Aside from the complex nature of such a public-private partnership, something that makes this program unique is that it’s the first pay for success financial model being used in Los Angeles County. With upfront money from private investors, the hope is that these dollars will maximize public resources and reduce the government’s financial risk for such a program. Another California-focused funder, the James Irvine Foundation, awarded a grant to pay for the feasibility assessment and financial modeling prior to the program launch. Similar pay for success initiatives to expand supportive housing are being implanted in Santa Clara, Denver, and Massachusetts.  

As we've reported often, many grantmakers are excited about the potential for permanent supportive housing to offer real and lasting solutions to homelessness. In turn, the promise of pay for success models has also tantalized funders. So it's interesting to see these two areas converge, along with a third keen interest of foundations—criminal justice reform. 

RelatedAn End to Homelessness? Behind the Rising Optimism Among Funders

“Just in Reach represents an exciting opportunity for LA County because it is so heavily grounded in what works to reduce recidivism,” Kathy Park, CEO of the National Council on Crime & Delinquency, said in a press release. “The Pay for Success financing structure also relies on what works, ensuring that services lead to improved outcomes while also reducing housing and jail costs down the road.”

Critics say that pay for success has been way overhyped and yet to really deliver on expectations.
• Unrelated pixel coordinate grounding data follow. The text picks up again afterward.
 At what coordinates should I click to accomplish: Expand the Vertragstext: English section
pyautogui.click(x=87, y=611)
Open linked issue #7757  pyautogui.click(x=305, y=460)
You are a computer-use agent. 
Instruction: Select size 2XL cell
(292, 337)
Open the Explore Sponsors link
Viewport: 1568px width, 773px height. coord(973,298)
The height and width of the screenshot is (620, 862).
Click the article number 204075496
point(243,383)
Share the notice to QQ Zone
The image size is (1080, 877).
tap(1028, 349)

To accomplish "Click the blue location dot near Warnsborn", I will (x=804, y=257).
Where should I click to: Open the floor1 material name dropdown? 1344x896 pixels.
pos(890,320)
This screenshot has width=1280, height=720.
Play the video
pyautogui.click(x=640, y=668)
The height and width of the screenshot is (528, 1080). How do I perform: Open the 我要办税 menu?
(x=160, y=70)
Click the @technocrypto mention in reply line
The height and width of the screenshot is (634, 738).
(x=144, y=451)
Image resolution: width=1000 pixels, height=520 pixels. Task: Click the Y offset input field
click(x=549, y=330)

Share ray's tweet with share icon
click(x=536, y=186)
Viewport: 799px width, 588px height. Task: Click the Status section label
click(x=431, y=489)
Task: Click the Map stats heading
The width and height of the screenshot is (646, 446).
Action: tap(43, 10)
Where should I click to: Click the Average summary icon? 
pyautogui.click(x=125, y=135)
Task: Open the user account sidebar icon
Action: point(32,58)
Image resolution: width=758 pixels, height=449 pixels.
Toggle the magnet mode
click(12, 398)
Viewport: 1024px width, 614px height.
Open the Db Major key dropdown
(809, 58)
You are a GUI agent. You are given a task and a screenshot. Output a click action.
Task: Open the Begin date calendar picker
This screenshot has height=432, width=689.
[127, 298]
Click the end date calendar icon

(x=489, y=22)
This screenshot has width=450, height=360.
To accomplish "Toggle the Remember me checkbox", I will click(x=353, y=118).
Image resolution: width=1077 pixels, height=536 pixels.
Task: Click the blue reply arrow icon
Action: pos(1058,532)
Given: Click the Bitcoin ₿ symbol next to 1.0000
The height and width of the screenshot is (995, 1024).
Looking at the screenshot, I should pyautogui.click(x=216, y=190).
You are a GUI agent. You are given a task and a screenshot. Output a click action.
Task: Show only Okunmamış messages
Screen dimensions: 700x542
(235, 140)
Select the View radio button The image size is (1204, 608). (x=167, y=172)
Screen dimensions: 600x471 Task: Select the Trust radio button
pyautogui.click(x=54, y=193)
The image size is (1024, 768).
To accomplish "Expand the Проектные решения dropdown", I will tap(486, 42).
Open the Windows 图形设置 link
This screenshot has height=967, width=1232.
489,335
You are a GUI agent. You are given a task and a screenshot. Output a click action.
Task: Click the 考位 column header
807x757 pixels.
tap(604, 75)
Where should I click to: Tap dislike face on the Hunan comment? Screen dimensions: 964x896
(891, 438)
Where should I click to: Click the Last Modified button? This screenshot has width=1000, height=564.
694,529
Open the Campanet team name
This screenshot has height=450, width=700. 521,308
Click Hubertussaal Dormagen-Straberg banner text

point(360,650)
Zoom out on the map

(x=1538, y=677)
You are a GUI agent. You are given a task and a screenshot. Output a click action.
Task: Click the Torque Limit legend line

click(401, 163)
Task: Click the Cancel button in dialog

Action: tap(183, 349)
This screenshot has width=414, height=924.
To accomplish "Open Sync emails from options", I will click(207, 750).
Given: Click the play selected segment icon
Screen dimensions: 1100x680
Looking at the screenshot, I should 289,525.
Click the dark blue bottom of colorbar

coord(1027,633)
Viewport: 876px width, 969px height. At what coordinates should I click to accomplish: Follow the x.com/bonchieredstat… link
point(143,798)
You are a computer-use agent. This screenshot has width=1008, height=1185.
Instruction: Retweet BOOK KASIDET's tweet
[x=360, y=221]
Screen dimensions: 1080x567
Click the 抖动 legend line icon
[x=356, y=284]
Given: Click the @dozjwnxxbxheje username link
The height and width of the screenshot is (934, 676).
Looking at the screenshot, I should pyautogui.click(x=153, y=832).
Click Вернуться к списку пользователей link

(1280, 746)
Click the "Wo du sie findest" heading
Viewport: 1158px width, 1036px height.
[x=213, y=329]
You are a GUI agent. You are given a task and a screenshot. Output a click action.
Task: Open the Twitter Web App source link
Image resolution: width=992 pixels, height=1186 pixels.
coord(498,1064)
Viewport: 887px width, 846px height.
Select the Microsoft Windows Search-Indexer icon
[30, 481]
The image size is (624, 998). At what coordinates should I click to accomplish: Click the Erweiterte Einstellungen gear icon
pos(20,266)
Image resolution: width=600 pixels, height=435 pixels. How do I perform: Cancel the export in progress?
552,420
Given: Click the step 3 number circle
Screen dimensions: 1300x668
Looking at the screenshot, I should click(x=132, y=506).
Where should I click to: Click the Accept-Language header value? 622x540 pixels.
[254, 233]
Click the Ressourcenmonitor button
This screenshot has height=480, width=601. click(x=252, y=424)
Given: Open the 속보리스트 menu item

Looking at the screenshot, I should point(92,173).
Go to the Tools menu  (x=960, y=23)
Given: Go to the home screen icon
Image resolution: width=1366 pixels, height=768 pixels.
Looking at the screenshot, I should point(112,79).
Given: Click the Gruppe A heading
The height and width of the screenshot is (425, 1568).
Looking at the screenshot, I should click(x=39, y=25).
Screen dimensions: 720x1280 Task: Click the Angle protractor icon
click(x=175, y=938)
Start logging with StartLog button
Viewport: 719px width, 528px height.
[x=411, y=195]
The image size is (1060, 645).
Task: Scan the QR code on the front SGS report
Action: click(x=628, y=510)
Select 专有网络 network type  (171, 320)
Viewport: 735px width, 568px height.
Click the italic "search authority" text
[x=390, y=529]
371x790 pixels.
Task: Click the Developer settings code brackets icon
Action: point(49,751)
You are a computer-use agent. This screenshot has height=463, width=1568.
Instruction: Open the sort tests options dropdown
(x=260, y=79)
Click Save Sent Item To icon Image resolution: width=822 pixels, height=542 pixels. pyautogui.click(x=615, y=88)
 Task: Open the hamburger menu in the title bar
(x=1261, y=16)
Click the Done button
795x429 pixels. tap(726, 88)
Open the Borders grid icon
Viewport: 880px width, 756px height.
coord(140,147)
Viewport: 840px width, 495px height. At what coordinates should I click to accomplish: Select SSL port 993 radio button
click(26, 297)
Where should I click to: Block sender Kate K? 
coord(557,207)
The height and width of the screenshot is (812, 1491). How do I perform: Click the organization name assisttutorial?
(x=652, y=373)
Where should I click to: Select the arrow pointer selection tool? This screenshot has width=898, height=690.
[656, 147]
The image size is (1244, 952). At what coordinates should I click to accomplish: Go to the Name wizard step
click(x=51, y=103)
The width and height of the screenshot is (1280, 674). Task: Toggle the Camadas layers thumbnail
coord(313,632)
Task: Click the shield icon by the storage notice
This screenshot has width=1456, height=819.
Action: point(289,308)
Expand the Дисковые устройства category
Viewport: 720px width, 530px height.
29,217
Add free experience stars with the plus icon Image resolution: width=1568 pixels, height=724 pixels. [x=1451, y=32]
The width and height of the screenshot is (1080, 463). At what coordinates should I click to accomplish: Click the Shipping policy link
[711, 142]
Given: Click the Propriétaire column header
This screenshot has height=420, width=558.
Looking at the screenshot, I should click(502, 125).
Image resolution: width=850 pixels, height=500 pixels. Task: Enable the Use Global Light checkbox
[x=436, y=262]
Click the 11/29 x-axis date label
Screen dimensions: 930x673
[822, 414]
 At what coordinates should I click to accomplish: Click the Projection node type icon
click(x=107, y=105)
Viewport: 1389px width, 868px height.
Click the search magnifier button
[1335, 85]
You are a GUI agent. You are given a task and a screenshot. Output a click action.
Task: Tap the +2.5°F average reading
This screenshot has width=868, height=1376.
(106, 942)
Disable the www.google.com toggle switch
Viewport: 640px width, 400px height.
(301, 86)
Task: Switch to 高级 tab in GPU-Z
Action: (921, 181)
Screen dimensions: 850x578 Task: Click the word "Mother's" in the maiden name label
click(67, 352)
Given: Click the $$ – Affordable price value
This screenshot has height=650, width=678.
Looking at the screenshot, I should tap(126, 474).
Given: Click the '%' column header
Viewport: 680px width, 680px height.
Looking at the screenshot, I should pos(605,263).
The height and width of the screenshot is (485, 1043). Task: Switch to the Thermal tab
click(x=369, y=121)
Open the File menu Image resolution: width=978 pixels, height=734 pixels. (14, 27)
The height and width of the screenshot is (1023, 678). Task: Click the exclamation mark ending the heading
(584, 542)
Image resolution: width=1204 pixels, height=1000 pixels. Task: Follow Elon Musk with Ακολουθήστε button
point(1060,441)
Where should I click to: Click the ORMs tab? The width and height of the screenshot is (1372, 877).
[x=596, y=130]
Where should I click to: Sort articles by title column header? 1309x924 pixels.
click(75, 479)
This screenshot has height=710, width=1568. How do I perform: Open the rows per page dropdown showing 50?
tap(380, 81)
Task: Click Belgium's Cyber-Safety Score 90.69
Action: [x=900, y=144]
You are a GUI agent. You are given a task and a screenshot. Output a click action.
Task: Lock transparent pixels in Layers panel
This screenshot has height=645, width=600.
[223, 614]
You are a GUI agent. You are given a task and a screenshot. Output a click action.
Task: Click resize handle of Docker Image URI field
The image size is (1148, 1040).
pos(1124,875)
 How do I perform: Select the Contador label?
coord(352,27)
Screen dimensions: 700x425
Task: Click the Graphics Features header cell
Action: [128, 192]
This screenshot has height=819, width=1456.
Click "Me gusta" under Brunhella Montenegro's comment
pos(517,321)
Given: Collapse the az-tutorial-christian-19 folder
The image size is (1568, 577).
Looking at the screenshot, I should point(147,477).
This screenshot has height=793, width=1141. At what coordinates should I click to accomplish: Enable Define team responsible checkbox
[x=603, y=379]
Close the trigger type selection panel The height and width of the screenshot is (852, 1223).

More experimentation and evaluation is likely to deliver a clearer sense over time of of whether foundations are on the right track here. But it's been intriguing to watch the innovation going on, including using PFS models to expand housing mobility from segregated communities and provide more short-term options for low-income individuals. We'll be curious to see how this latest effort pans out in Los Angeles.


Ending the cycle of homelessness has been one of Hilton’s biggest causes in Los Angeles. The foundation has committed over $87 million to ending chronic homelessness in Los Angeles County since 2010 and has repeatedly shown a willingness to try new approaches to tackling this problem. While criminal justice reform hasn't been a Hilton priority, substance use prevention is definitely on the top of this funder’s list of local concerns and the links between these areas are well documented.

In related news, the Conrad N. Hilton Foundation approved 14 grants totaling $26 million for the third quarter of 2017. The largest grant of this round ($8.5 million) went towards homelessness, and more specifically to the United Way of Greater LA to support the Home for Good Initiative over the next three years. Meanwhile, the New Venture Fund received $1.2 million to support a cross-sector, non-partisan, national housing collaborative.